In the current study, the action mechanisms of the berry-vegetable nectar remains speculative. It has been concluded that vitamin C supplementation may not decrease URTI morbidity,14 but phytophenols may promote health and diminish URTI.4,5,15-19 There are, however, other potential explanations such as supplementation by energy ingredients due to nectar,12 and among young skiers high URTI morbidity was partly explained by great gap between high training load and low nutritional energy intake. Moreover, the post-exhaustion related open window of immunity may be modulated by phytophenols, while phytophenols like tannins decrease the oxidative damage including lipid peroxidation,20,21which might diminish post-exhaustive exercise related low immunity phase.22 However, once ingested, phytophenols may be subjected to extensive metabolization, which may effect on phytophenols affects.23 Correspondingly, our earlier study indicated that rather quercetin than the vitamin C content correlated with their antibacterial activity in vitro. 12 However, while eating phytophenol containing foods as berries, conditions in the mouth and in the upper respiratory tract may become less favourable for pathogenic microbes,4,24 and the prevention of microbial adhesion is one possible mechanism to explain antimicrobial effects by phytophenols.16,17
Staying healthy and being capable to exercise have importance during military service. On other hand, the effects of URTI on public health may have high relevance. Military environment may work as a potential melting pot for URTI-microbes when conscripts gather to do their military service. Correspondingly, while these conscripts return among civilians using public transport, more viral version of URTI may be passed back to infect civilians. Total economic effects of URTI are significant due to lost in school and workdays and medical costs.25
The current study has strengths such as an objective and the blinded recording of health incidences. Moreover, military system offers some unique advantages for a science, such as high number of participants who are living in similar environment, who do similar exercise, and who had similar diet ad libitum. This kind of circumstances may be difficult to organize elsewhere. On other hand, because of military systems and habits, we did not got the more specific data of individual health such as URTI-related diagnoses. Therefore, we were forced to perform analysis between companies, which diminished statistical power and refers that our results are rather suggestive.

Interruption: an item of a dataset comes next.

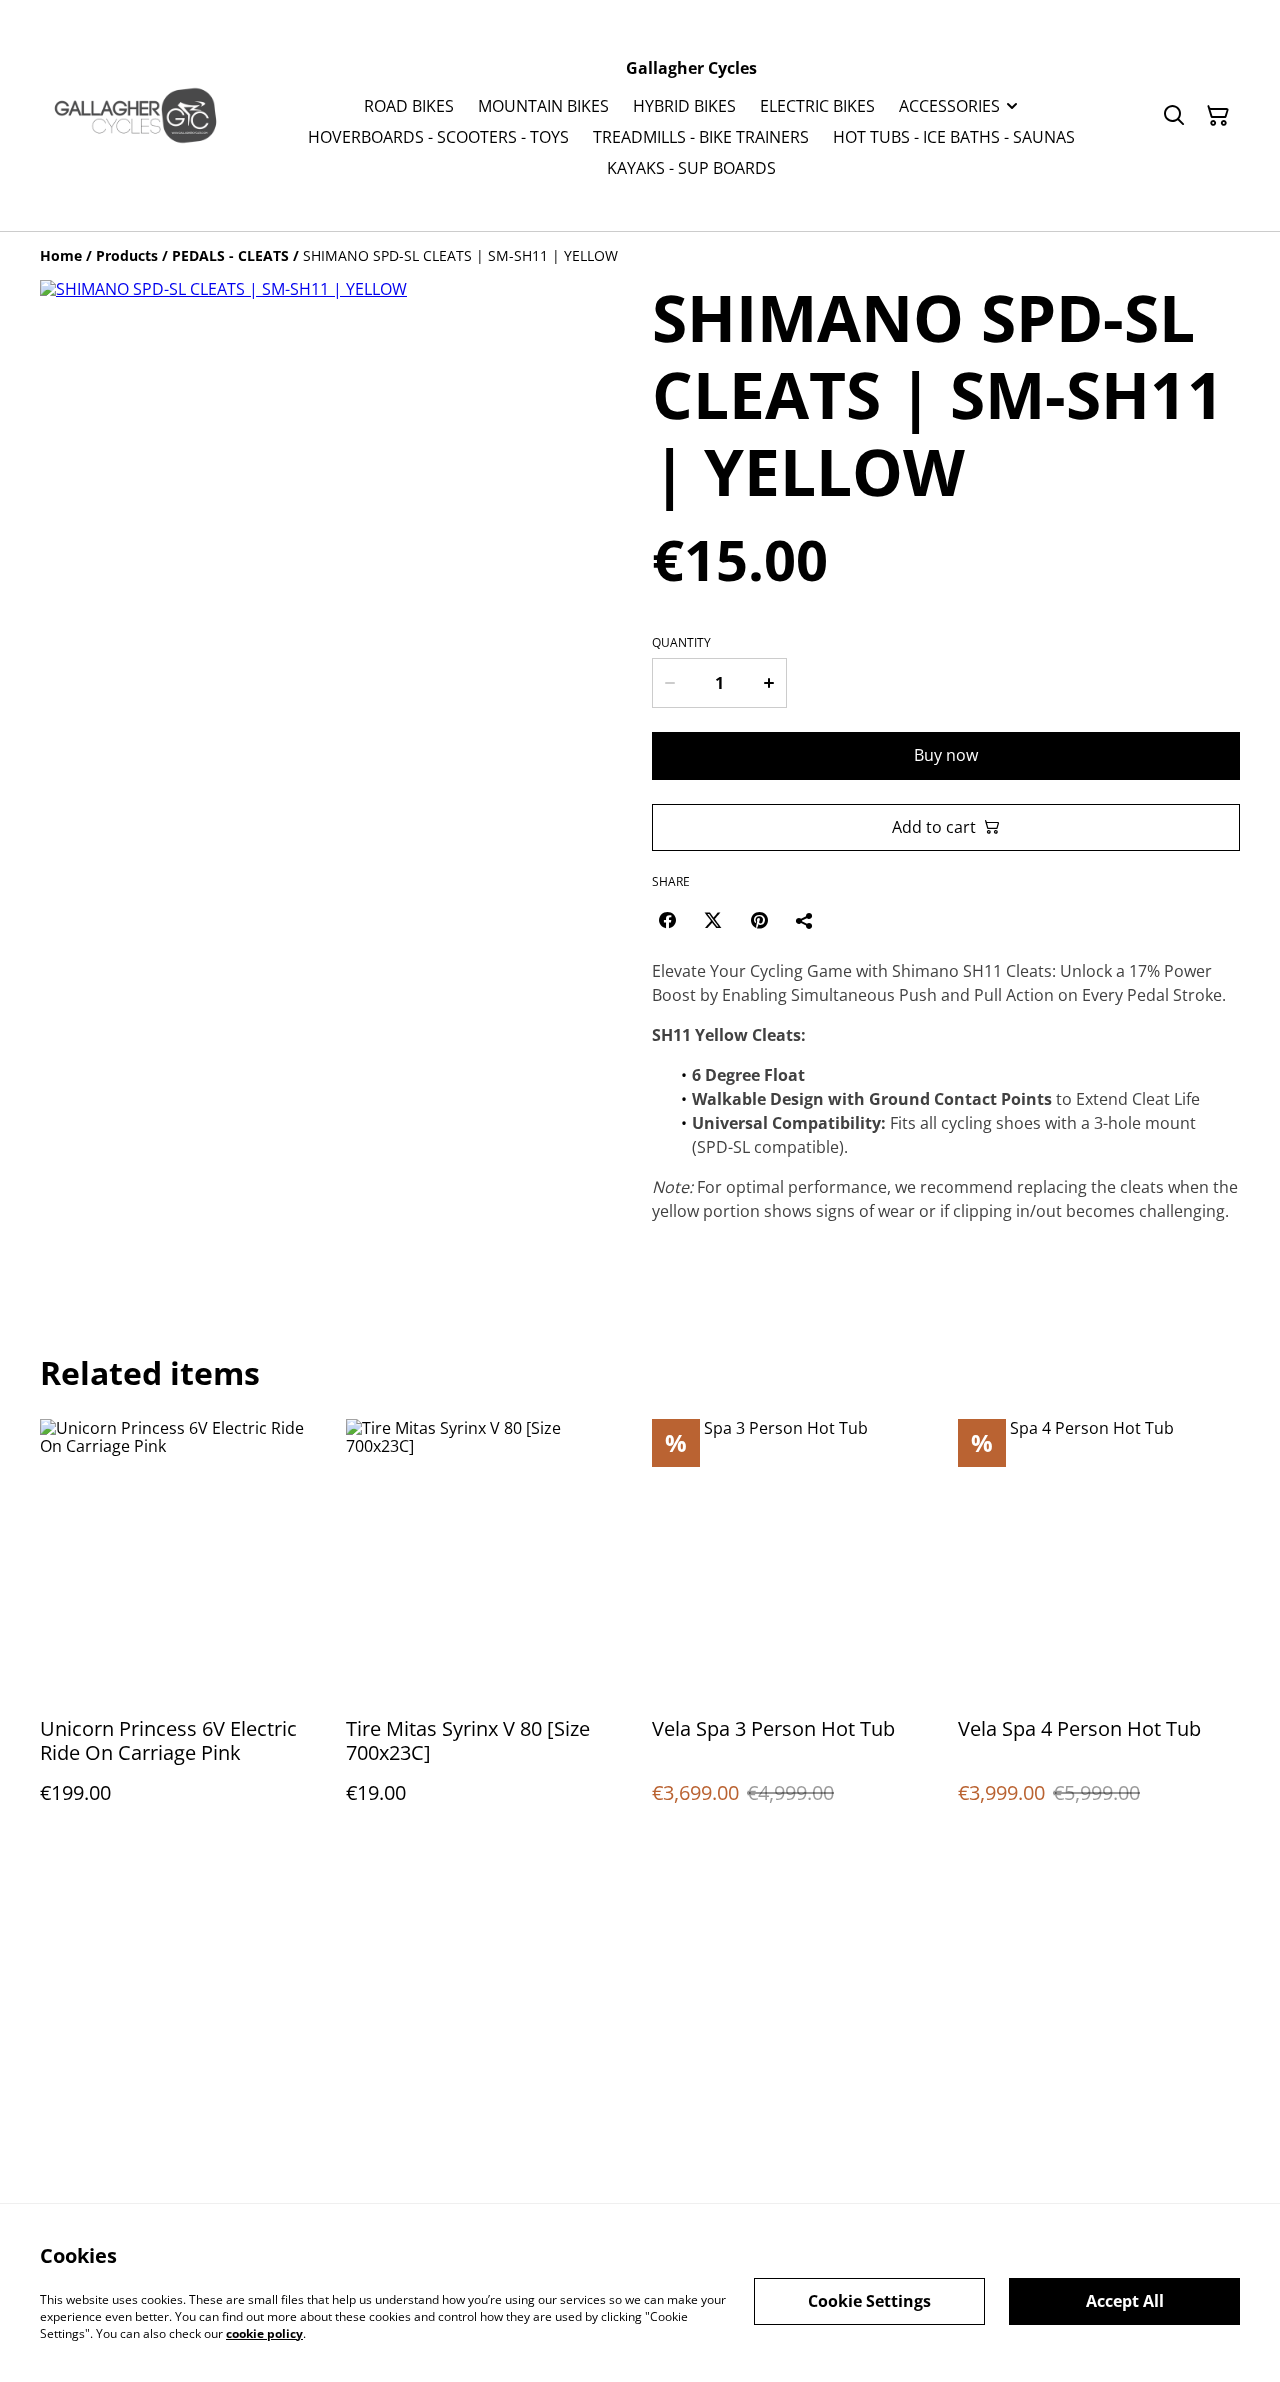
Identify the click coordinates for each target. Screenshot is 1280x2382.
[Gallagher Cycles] (135, 115)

Our results suggest that the nutritional supplementation by berry-vegetable nectar may possess health promoting potential; subjects with berry-vegetable nectar supplementation had lower number of visits at hospital clinic and the minor amount of releases from military outdoor service during URTI epidemics as compared to controls. However, additional studies with more specific data are needed to confirm the results.
CONFLICTS OF INTEREST
The authors declare that they have no conflict of interest. The study was performed in accordance with the ethical standards of the Declaration of Helsinki and the authors declare that these experiments comply with current Finnish laws. The study protocol was approved by the Research Ethics Committee of the Hospital District of Northern Savo. All subjects gave informed written consent. These results have not been published elsewhere.
ACKNOWLEDGEMENTS
We get donation of the berry-vegetable nectar by Lieksan Laatuherkut OY (Lieksa, Finland, Europe). Moreover, collaboration with servicemen and personnel of the Garrison of Vekaranjarvi, Tuohikotti, Finland are highly appreciated.